Files
CleanArchitecture-template/.brain/.agent/skills/database-optimization/mysql/references/json-column-patterns.md
2026-03-12 15:17:52 +07:00

78 lines
3.1 KiB
Markdown

---
title: JSON Column Best Practices
description: When and how to use JSON columns safely
tags: mysql, json, generated-columns, indexes, data-modeling
---
# JSON Column Patterns
MySQL 5.7+ supports native JSON columns. Useful, but with important caveats.
## When JSON Is Appropriate
- Truly schema-less data (user preferences, metadata bags, webhook payloads).
- Rarely filtered/joined — if you query a JSON path frequently, extract it to a real column.
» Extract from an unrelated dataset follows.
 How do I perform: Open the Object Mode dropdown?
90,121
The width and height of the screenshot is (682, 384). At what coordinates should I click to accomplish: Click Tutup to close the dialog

## Indexing JSON: Use Generated Columns
You **cannot** index a JSON column directly. Create a virtual generated column and index that:
```sql
ALTER TABLE events
ADD COLUMN event_type VARCHAR(50) GENERATED ALWAYS AS (data->>'$.type') VIRTUAL,
ADD INDEX idx_event_type (event_type);
```
## Extraction Operators
| Syntax | Returns | Use for |
|---|---|---|
| `JSON_EXTRACT(col, '$.key')` | JSON type value (e.g., `"foo"` for strings) | When you need JSON type semantics |
| `col->'$.key'` | Same as `JSON_EXTRACT(col, '$.key')` | Shorthand |
| `col->>'$.key'` | Unquoted scalar (equivalent to `JSON_UNQUOTE(JSON_EXTRACT(col, '$.key'))`) | WHERE comparisons, display |
Always use `->>` (unquote) in WHERE clauses, otherwise you compare against `"foo"` (with quotes).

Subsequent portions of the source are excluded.